As fuel prices in the UK hit an all-time high petrol price analysts warn of darker days on the horizon

motorcycle refill at petrol station

IT’S a bit of a given that the price of things goes up as time goes on. From fuel prices, to the carton of eggs in your local supermarket, the basics of economics dictate that for the most part, prices rarely go down.

One daily purchase that we all make that is getting more and more expensive is petrol, as the UK average price of petrol per litre hits more than £1.50. That jump in recent weeks has forced the price of filling up an average family car from around £60 to more than £80. If you commute daily to work, you’re likely to be already feeling the pinch.

The spike in fuel prices has been forced by rising prices for crude oil, with prices per barrel hitting a 14-year high, topping out at $140. It all stems from most nations' looking to ban the import of Russian oil, a retaliatory sanction for the nation’s invasion of Ukraine.

And while we’d love to tell you that the prices have peaked and should begin to drop over the coming days, that isn’t likely to be the case for quite some time. Market analyst David Morrison was speaking to Mail Online, and while some respite may be on the horizon, it’s not going to come in the form of immediate relief.

“I think we're going to see a very sharp bump in oil prices, even without the European approval that the US says it will seek before taking action. That means more pain for all consumers.

“For some, this will be a price worth paying to support Ukraine – but it's a disaster for those already struggling.”

Fuel prices will rise, although hope is on the horizon

Luke Bosdet from the AA discussed the matter further with Sky News, adding weight to the argument that it’ll be getting worse before it gets better.

“A year ago, with pump prices rising steadily after the pandemic slump, 125p a litre was bad news but 155p was unimaginable.

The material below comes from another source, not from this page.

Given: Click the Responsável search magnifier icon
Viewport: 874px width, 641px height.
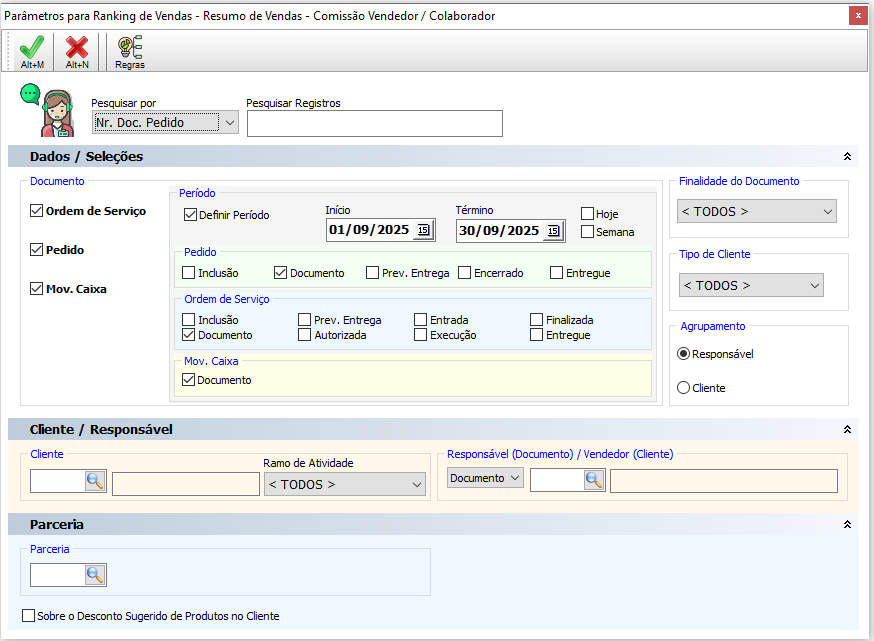Looking at the screenshot, I should [594, 479].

“Although with every pump price surge a slump eventually follows, notwithstanding the fuel trade's reluctance to pass on savings quickly, £7 a gallon could well be a watershed moment.”

To help curb the damage to drivers and industry, there are calls on the chancellor Rishi Sunak to dramatically cut VAT on fuel and drive down petrol prices, something that could help out those that rely on their vehicles for work, commuting, and recreation.

It's not all doom and gloom though, as motorcycles can offer significant savings at the pumps over taking the car. It's also obviously more enjoyable to ride into work, and as we have reported before, much better for your mind, body and soul! It's likely that the surge in fuel prices will have a knock-on effect on new bike sales, just as the COVID-19 pandemic did when many looked to two wheels as an alternative to public transport.